I got a problem when using cudaHostAlloc(). When I use cudaHostAlloc() in main function, and access the allocated memory in main function, that OK. But if I place cudaHostAlloc()in a child function (e.g. mycudaHostAlloc), I cannot access the memory in main function, i.e. when the program proceeds to L1, system gives a segmentation fault.

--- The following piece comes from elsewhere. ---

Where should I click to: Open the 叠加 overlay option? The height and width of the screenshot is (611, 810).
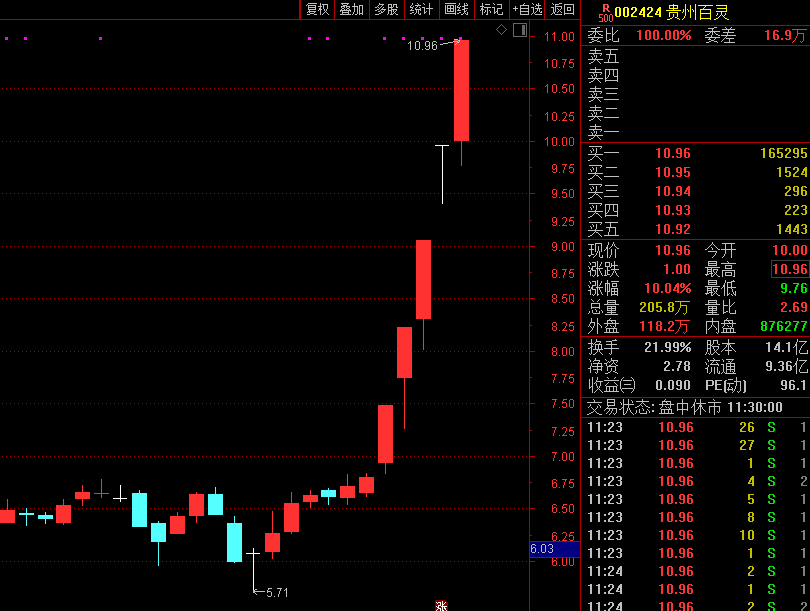click(x=351, y=9)
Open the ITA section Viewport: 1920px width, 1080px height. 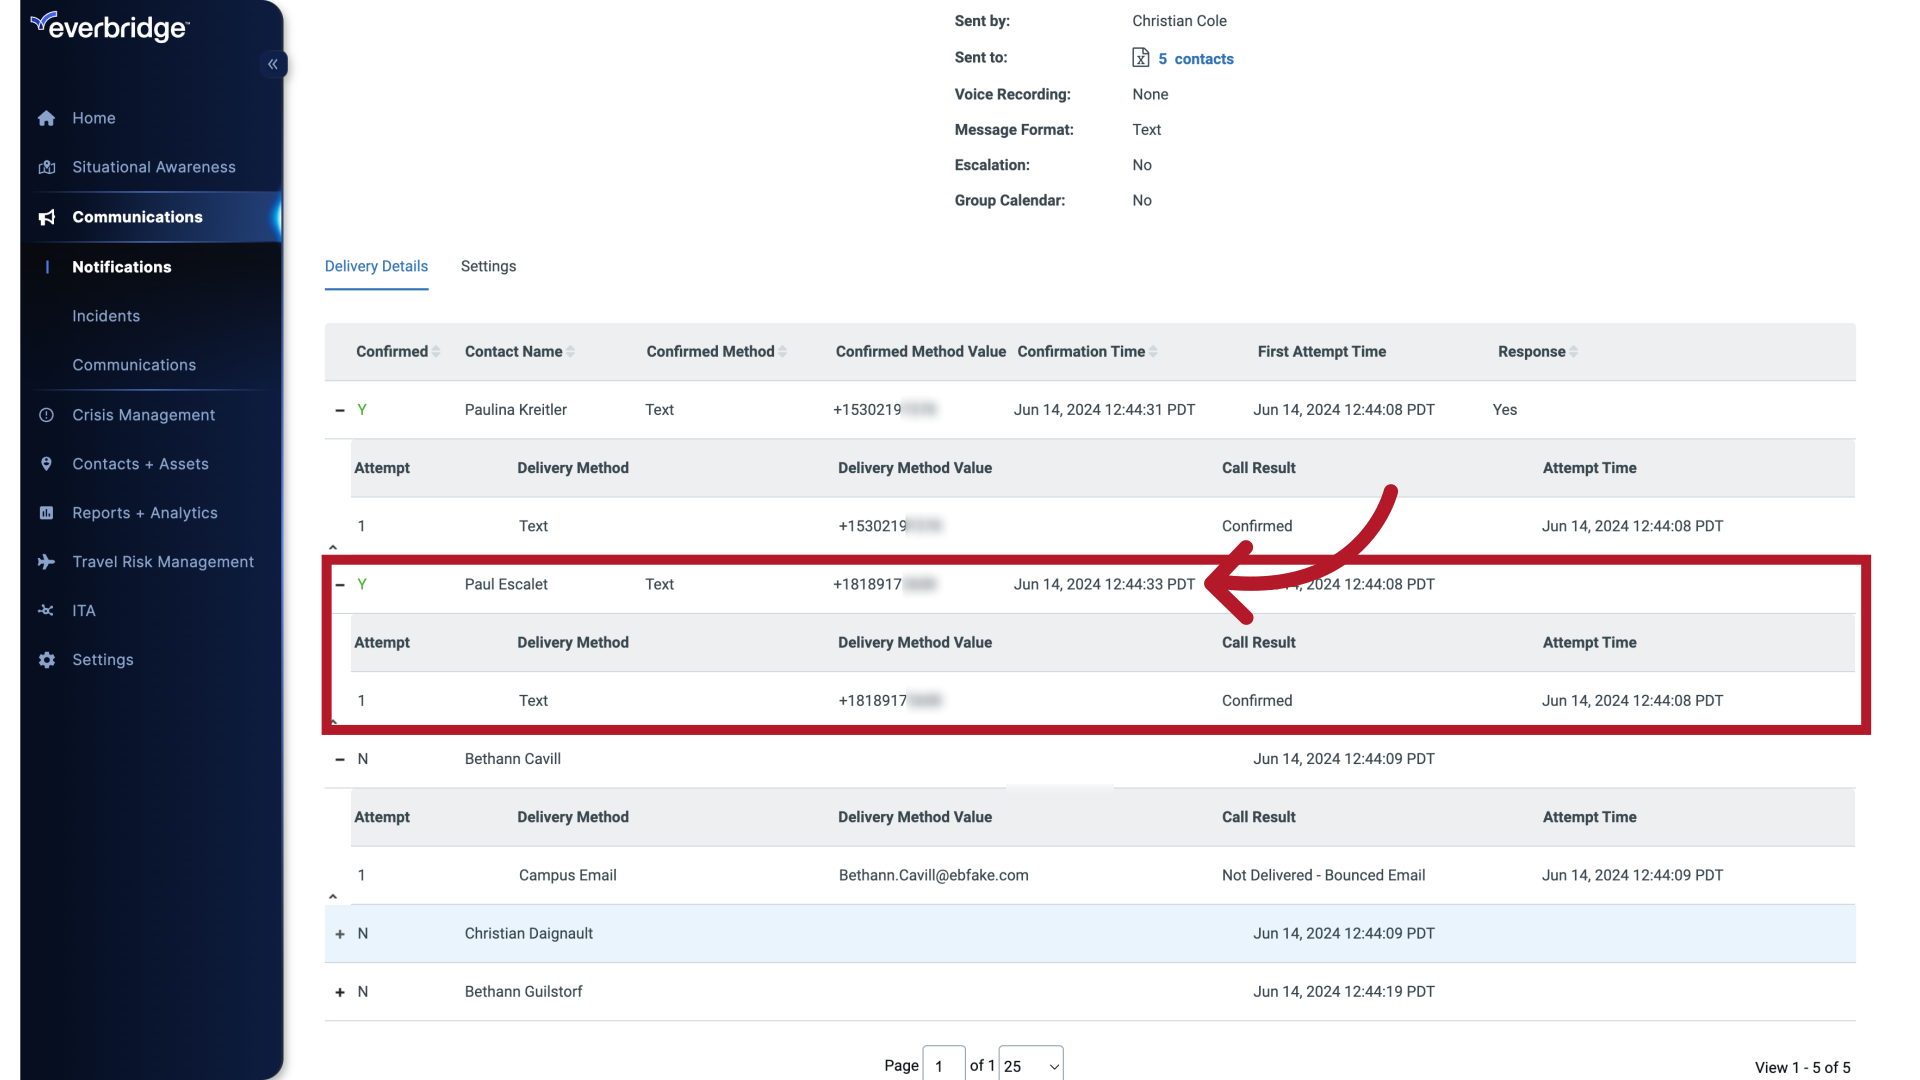pos(82,610)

Any solution? Thanks in advance.
#include <stdio.h>
#define SIZE 10
#include <cuda.h>
// Kernel definition, see also section 4.2.3 of Nvidia Cuda Programming Guide
global void vecAdd(float* A, float* B, float* C) {
// threadIdx.x is a built-in variable provided by CUDA at runtime
int i = threadIdx.x;
// A[i] = 0;
// B[i] = i;
C[i] = A[i] + B[i];
printf(“A[%d]=%f, B[%d]=%f, C[%d]=%f\n”, i, A[i], i, B[i], i, C[i]);
}
void mycudaHostAlloc(float * A, float * B, float * C, int memsize){
cudaHostAlloc((void **) &A, memsize, cudaHostAllocMapped);
cudaHostAlloc((void **) &B, memsize, cudaHostAllocMapped);
cudaHostAlloc((void **) &C, memsize, cudaHostAllocMapped);
}
void mycudaFreeHost(float * A, float * B, float * C){
cudaFreeHost(A);
cudaFreeHost(B);
cudaFreeHost(C);
}
int main() {
int N = SIZE;
int memsize = SIZE * sizeof(float);
cudaDeviceProp deviceProp;
// Get properties and verify device 0 supports mapped memory
cudaGetDeviceProperties(&deviceProp, 0);
if (!deviceProp.canMapHostMemory) {
fprintf(stderr, "Device %d cannot map host memory!\n", 0);
exit(EXIT_FAILURE);
}
// set the device flags for mapping host memory
cudaSetDeviceFlags(cudaDeviceMapHost);
float * A, *B, *C;
float *devPtrA, *devPtrB, *devPtrC;
mycudaHostAlloc(A, B, C, memsize);
L1: for (int i = 0; i < SIZE; i++) {
A[i] = B[i] = i;
}
cudaHostGetDevicePointer((void **) &devPtrA, (void *) A, 0);
cudaHostGetDevicePointer((void **) &devPtrB, (void *) B, 0);
cudaHostGetDevicePointer((void **) &devPtrC, (void *) C, 0);
vecAdd<<<1, N>>>(devPtrA, devPtrB, devPtrC);
cudaDeviceSynchronize();
for (int i = 0; i < SIZE; i++)
printf("C[%d]=%f\n", i, C[i]);
mycudaFreeHost(A, B, C);
}